_Document segment:_
☆ ☆ ☆
Notably, where any one of the tracking processors in the subscriber base detects the presence of a lost personal article, an alert can be generated that a lost personal article has been located within close proximity of the tracking processor. The centralized monitor further can be notified which can relay notification to the owner of the lost personal article. Optionally, the geographic position of the tracking processor can be forwarded to the centralized monitor. In any case, by leveraging the collective tracking capabilities of the subscriber base, an enhanced searching area can be created for locating lost articles. Moreover, the movement of a lost or stolen personal article can be tracked through the sensing capabilities of multiple subscribers whose respective tracking processors can temporarily acquire a signal from the lost or stolen article.
☆ ☆ ☆
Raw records
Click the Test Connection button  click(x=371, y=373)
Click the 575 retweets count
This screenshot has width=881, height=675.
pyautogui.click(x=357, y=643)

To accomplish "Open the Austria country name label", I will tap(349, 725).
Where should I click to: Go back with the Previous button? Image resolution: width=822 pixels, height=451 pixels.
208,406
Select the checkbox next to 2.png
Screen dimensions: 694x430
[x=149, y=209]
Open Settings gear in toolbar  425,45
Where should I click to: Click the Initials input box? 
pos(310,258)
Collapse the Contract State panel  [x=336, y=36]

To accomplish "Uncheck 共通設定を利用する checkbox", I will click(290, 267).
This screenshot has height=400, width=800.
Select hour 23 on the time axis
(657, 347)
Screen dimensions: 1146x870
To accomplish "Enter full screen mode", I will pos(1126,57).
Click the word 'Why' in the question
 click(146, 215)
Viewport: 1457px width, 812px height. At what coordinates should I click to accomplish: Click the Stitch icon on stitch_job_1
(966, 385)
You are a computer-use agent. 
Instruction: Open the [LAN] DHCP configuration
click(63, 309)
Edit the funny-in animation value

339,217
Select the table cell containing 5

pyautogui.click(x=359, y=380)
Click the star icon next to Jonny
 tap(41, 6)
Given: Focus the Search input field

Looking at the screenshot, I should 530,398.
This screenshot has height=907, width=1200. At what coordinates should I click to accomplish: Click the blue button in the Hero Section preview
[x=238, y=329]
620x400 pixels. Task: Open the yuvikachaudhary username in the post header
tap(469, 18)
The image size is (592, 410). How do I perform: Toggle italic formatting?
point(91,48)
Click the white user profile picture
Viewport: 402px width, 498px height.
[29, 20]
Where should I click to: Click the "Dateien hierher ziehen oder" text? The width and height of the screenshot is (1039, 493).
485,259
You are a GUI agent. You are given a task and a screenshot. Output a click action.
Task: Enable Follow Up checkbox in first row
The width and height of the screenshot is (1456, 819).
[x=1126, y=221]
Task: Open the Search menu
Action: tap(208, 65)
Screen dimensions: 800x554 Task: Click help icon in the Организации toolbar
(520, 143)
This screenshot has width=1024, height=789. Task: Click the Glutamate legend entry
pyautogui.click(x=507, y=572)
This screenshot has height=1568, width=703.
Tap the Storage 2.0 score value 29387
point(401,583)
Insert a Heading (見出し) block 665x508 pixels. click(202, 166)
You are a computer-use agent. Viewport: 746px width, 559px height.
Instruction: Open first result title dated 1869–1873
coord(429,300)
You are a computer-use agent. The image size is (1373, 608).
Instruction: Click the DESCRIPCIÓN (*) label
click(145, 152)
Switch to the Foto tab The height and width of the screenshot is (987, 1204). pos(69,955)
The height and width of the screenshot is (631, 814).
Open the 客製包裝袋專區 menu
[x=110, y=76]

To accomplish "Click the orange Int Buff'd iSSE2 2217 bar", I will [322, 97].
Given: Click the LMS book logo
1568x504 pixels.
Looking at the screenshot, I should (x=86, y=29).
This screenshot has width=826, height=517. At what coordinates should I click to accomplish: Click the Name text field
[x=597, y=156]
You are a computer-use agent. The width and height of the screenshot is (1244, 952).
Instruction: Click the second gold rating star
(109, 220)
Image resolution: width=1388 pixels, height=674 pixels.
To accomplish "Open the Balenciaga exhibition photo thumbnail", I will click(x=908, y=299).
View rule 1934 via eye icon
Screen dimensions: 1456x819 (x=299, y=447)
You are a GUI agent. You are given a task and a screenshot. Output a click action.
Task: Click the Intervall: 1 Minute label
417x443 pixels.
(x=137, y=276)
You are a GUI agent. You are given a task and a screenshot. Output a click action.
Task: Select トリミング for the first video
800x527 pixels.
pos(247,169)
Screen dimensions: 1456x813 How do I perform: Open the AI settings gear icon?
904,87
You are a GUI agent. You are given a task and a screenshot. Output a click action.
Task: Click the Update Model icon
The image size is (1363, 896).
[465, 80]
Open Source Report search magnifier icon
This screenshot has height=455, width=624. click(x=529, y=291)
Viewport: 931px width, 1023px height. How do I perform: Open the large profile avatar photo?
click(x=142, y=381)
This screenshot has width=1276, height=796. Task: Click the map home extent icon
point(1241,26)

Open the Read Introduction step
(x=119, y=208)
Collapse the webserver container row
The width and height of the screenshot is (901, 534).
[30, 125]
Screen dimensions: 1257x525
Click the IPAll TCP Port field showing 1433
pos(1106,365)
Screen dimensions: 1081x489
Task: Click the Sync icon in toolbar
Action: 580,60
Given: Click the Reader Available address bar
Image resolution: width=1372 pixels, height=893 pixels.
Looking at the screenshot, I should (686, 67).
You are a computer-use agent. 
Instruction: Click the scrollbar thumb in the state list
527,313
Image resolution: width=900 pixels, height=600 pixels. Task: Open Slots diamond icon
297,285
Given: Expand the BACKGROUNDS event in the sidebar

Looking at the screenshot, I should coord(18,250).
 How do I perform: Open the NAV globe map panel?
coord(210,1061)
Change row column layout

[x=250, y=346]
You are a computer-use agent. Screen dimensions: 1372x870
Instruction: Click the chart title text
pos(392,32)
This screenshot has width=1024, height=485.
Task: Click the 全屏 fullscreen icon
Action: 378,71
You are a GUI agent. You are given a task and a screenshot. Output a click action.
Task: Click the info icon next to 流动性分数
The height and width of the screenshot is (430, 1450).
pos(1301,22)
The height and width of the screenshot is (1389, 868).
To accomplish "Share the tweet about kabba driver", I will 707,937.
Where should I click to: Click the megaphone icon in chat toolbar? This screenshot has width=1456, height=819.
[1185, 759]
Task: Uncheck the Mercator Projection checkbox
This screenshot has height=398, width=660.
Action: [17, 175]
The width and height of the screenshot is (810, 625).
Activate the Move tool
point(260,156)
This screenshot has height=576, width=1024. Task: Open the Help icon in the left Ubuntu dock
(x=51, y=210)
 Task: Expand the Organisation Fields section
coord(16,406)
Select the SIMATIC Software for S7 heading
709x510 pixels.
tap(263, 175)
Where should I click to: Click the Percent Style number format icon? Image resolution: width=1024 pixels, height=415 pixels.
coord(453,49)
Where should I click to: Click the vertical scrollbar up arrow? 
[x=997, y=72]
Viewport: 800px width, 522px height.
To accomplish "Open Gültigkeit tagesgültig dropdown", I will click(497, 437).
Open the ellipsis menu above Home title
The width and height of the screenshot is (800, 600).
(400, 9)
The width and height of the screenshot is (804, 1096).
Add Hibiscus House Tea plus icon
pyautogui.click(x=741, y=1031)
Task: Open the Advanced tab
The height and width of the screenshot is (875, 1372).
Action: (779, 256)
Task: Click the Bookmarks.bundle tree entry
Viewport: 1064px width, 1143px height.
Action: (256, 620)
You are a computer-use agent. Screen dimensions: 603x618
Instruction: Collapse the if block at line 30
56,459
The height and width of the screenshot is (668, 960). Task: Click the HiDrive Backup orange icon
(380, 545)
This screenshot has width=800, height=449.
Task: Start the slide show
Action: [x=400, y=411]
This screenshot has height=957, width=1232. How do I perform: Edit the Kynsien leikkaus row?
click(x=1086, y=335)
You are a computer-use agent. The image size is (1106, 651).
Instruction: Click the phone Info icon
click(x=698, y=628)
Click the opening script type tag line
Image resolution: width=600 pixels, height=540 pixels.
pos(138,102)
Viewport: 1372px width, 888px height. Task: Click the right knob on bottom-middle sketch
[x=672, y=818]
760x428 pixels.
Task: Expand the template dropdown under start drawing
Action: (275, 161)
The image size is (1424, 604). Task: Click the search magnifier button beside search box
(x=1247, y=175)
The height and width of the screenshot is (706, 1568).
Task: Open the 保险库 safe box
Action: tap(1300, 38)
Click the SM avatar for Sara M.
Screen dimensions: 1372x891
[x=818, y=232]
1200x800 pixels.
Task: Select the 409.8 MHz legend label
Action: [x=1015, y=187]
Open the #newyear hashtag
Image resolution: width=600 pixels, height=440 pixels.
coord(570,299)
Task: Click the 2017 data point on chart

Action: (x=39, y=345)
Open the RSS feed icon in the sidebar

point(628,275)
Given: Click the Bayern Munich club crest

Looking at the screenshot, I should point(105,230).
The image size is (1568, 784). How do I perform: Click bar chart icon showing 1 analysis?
☆ ☆ ☆
_Things to do:_
A. Answer these questions using the lost-article tracking passage:
(i) What can the centralized monitor relay once it is notified, and to whom?
(ii) What can optionally be forwarded to the centralized monitor?
(iii) What is created by leveraging the collective tracking capabilities of the subscriber base?
B. Reproduce the lost-article tracking passage verbatim from "Notably, where any" up to and including "or stolen article.".

_Expected outputs:_
A.
(i) It can relay notification to the owner of the lost personal article.
(ii) The geographic position of the tracking processor.
(iii) An enhanced searching area for locating lost articles.

B.
Notably, where any one of the tracking processors in the subscriber base detects the presence of a lost personal article, an alert can be generated that a lost personal article has been located within close proximity of the tracking processor. The centralized monitor further can be notified which can relay notification to the owner of the lost personal article. Optionally, the geographic position of the tracking processor can be forwarded to the centralized monitor. In any case, by leveraging the collective tracking capabilities of the subscriber base, an enhanced searching area can be created for locating lost articles. Moreover, the movement of a lost or stolen personal article can be tracked through the sensing capabilities of multiple subscribers whose respective tracking processors can temporarily acquire a signal from the lost or stolen article.